Working from an English translation of the Copper Scroll, Barfield claims to have walked up, sat down, read the Copper Scroll, and done what scholars have not been able to do in fifty years: identify the locations listed in the Copper Scroll. Barfield claims, “After looking at the scroll for five minutes he deciphered the first location, and twenty minutes later he identified the next four locations”.30

Barfield’s claim is problematic on several levels. For one, exactly what haven’t the scholars “figured out?” Scholars translated the Copper Scroll fifty years ago. There is no “code” to “crack.” By, “figured this thing out,” does Barfield mean that he has located the treasure? How did Barfield do this? Barfield explains his methodology:

Now here’s what I did: I identified the first, second, third, and fourth, and I, I took a, uh, satellite map, took a nee-, took a pin, a needle and I poked holes in this satellite map for each one of them.
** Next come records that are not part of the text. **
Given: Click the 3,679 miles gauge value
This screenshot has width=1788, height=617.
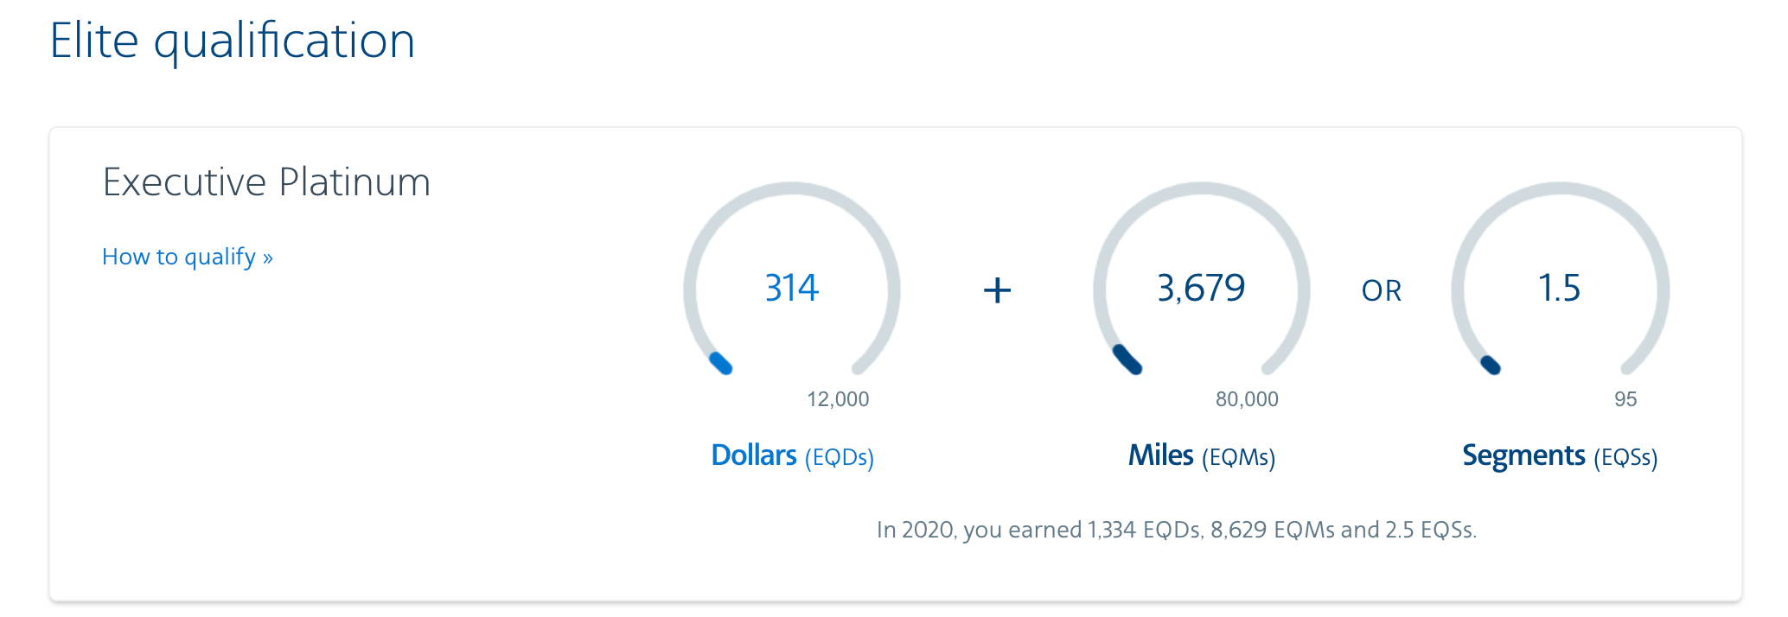Looking at the screenshot, I should pyautogui.click(x=1201, y=288).
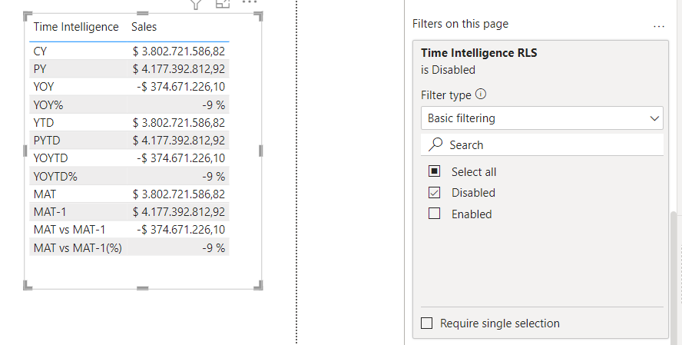The image size is (682, 345).
Task: Open the Basic filtering dropdown
Action: pyautogui.click(x=541, y=118)
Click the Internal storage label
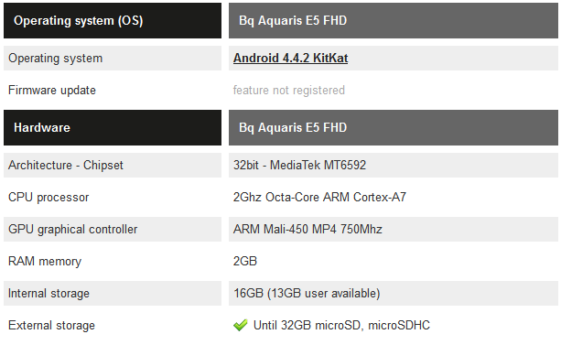Image resolution: width=561 pixels, height=345 pixels. coord(49,294)
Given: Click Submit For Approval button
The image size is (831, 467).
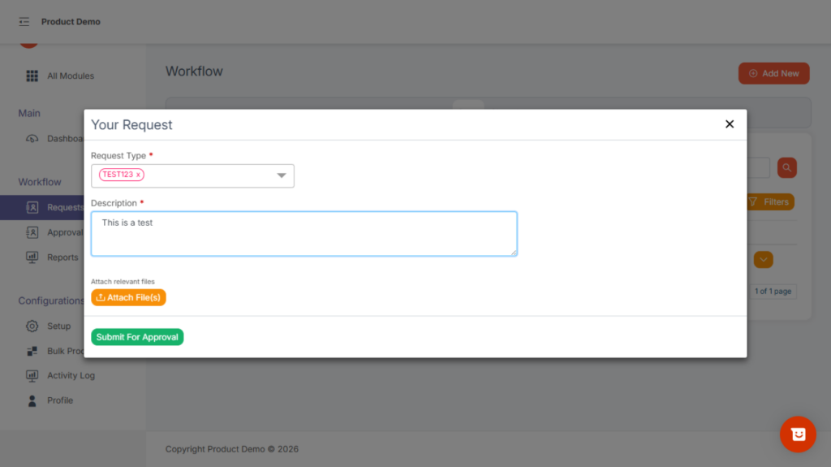Looking at the screenshot, I should pos(137,337).
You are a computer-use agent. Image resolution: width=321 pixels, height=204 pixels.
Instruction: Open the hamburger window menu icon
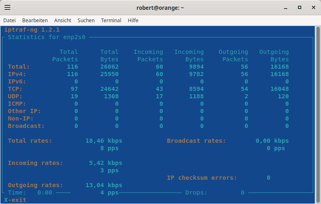coord(7,8)
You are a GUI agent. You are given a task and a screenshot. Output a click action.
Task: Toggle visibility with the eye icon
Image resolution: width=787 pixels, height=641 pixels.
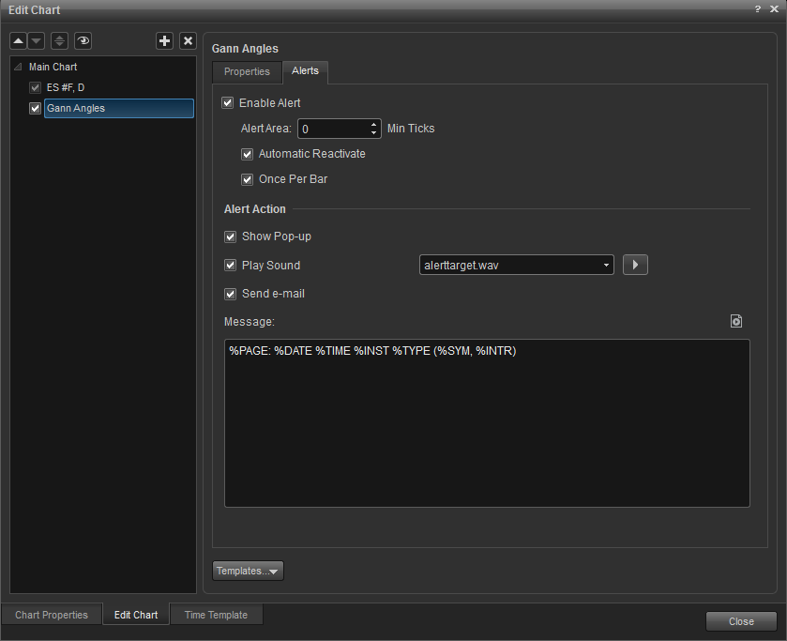click(x=83, y=40)

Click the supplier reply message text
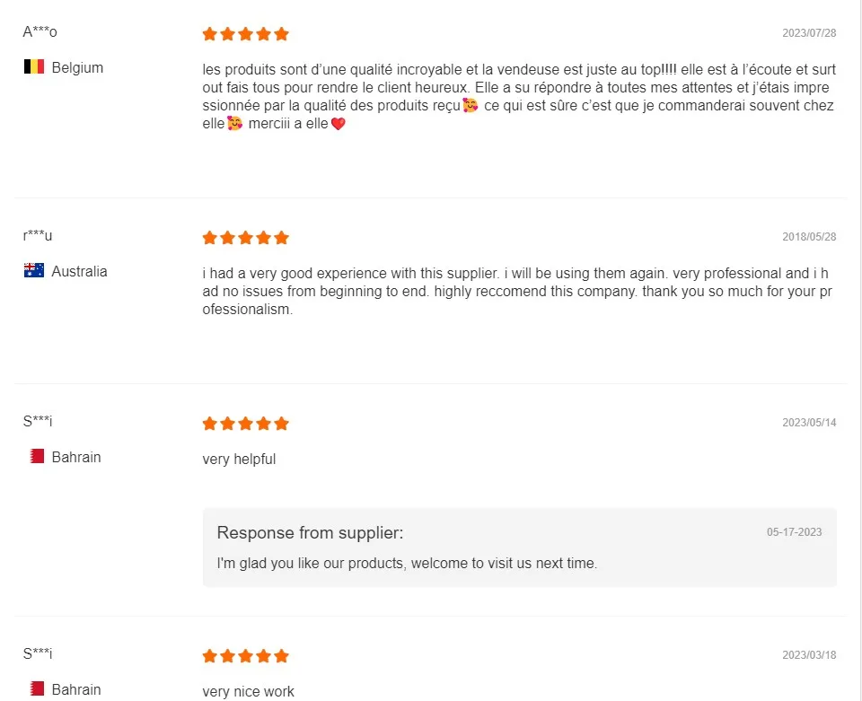(407, 564)
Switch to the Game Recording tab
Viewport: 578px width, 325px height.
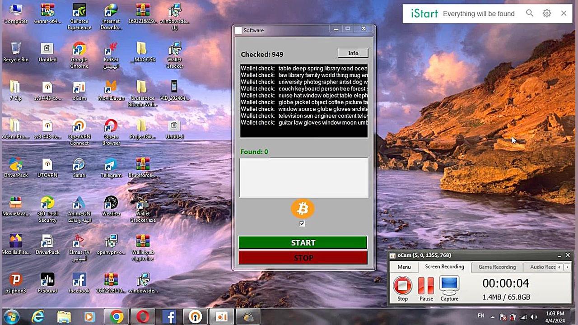pos(497,267)
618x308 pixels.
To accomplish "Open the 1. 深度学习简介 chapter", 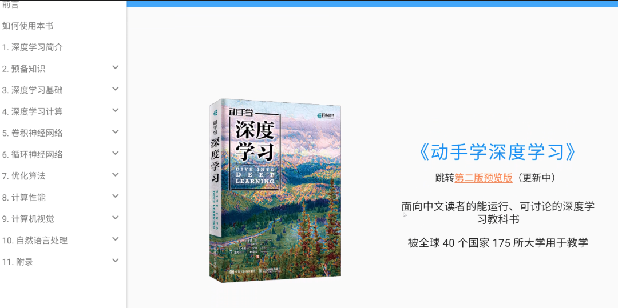I will tap(32, 47).
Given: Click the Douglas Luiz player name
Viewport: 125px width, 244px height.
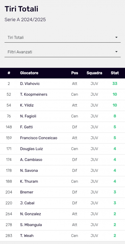Looking at the screenshot, I should point(31,149).
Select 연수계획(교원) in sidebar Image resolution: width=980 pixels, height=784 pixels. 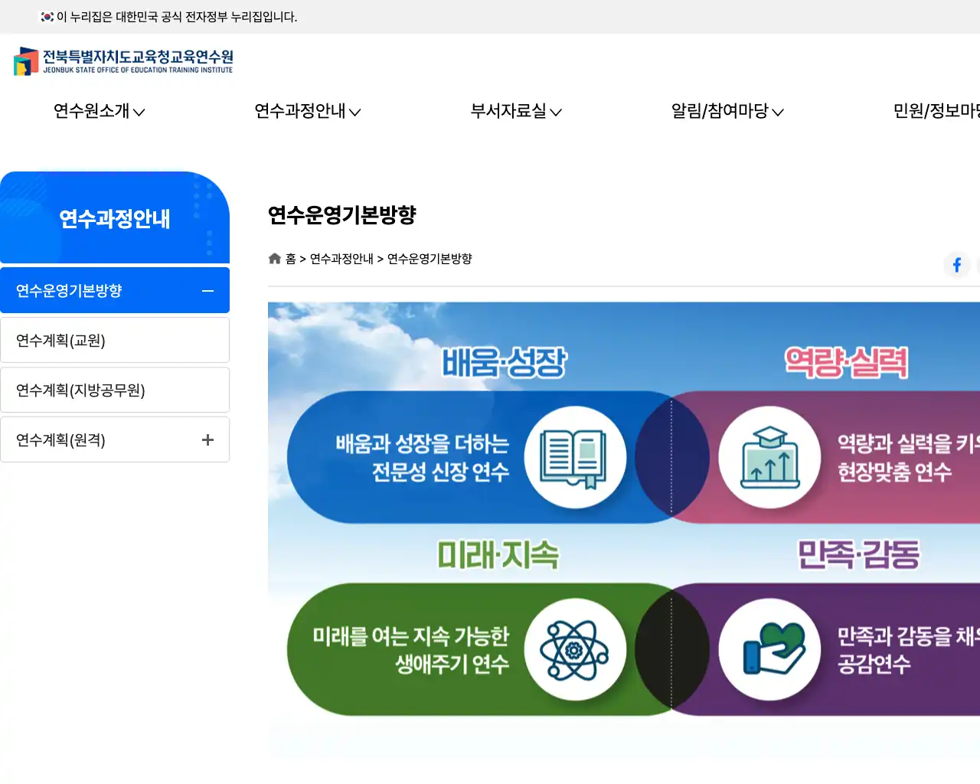[x=61, y=341]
And then I drew a line through each one and they lined up in uh, like I said in a perfectly straight line, and they crossed over a location that I had already identified utilizing only the description on the Copper Scroll. Lori and I, my wife and, uh, and I, went to the location, uh, testing to make sure that all the information that I was looking at was correct, and the description led me to a point very near Qumran, and there eh, was a, it, and you can see a place that very much looks like the opening of a, uh, where a cave used to be. Of course remember now, it’s been buried. Not only does it, it’s described that way in Second Maccabees, but it’s also described that way on the Copper Scroll. It [coughs] is an entrance that is in buried, so that’s ho-, that’s how I know this.”31

Barfield claims to have read the locations from (one must assume) the García Martínez English translation of the Dead Sea Scrolls,32 and poked little holes in a satellite map. Does Barfield not think that scholars before him obtained a satellite map and tried to determine the locations of the place names mentioned in the Copper Scroll? What is additionally problematic about Barfield’s so-called “methodology” is that Barfield assumes he knows where to begin. Following García Martínez’ translation, which Barfield claims to have used, the legible portion of the Copper Scroll begins:

1:1 In the ruin which is in the valley of Acor, under

1:2 the steps leading to the East,

1:3 forty long cubits: a chest of silver and its vessels

1:4 with a weight of seventeen talents. KEN

The Valley of Acor33 has been associated with everything from a valley to the north of Jericho,34 to Wadi al-Qelt south of Jericho,35 to the Buqei’a plain south of Qumran.36 Given that all subsequent locations are relative to the ambiguous “ruin in the valley of Acor,” and that there are as many ruins as there are candidates for “the valley of Acor,” Barfield’s location is nothing more than uneducated guesswork

Perhaps even more amazing is where Barfield locates the treasure described by the Copper Scroll. Barfield states:

All of those in between, now remember there’s approximately sixty locations, there’s, uh, fifty more that can be easily identified within the building complex of Qumran.”37

So, Jimmy Barfield claims that fifty of the locations mentioned in the Copper Scroll are located beneath the structures at Qumran. Qumran was first excavated by Roland de Vaux from Feb. 15 to Mar. 5, 1949,38 and underwent four more seasons of excavations through 1956. De Vaux excavated through the floors of the Qumran settlement, which was established during the Hasmonean dynasty.39 De Vaux concluded that the site was the residence of some sort of ascetic Jewish sect because with the exception of a few hoards of Tyrian half-shekels and a few pieces of fine wares, the settlement was devoid of compelling remains of wealthy residents. Ten years of subsequent excavation were conducted by Magen and Peleg from 1993-2004.40

Does Barfield believe that de Vaux did not dig deep enough? Were ten additional years of excavation by Magen and Peleg, which produced little but clay, not enough? And does Barfield not realize that Qumran and the surrounding area have not only been thoroughly excavated, but have been pillaged for every scrap of manuscript and precious metal for the past sixty years? Again, I am compelled to ask: what has Barfield done that dozens of reputable scholars and legitimate archaeologists (and Vendyl Jones) have not already done? What special tool does Barfield possess that allows him such insight?

Barfield tells us:

I’m, I’m gonna be real honest with ya, I’m gonna give ya the non-political, uh, answer to this, or a, the politically incorrect answer: I believe at times that the Father allowed me to see these things.”41

There you have it: the “Father” allows him to see these things. Barfield’s scholarly methodology and the key to his understanding of the location of the Copper Scroll treasure is that, “the Father allowed [him] to see” things that trained scholars could not. Who can argue with that?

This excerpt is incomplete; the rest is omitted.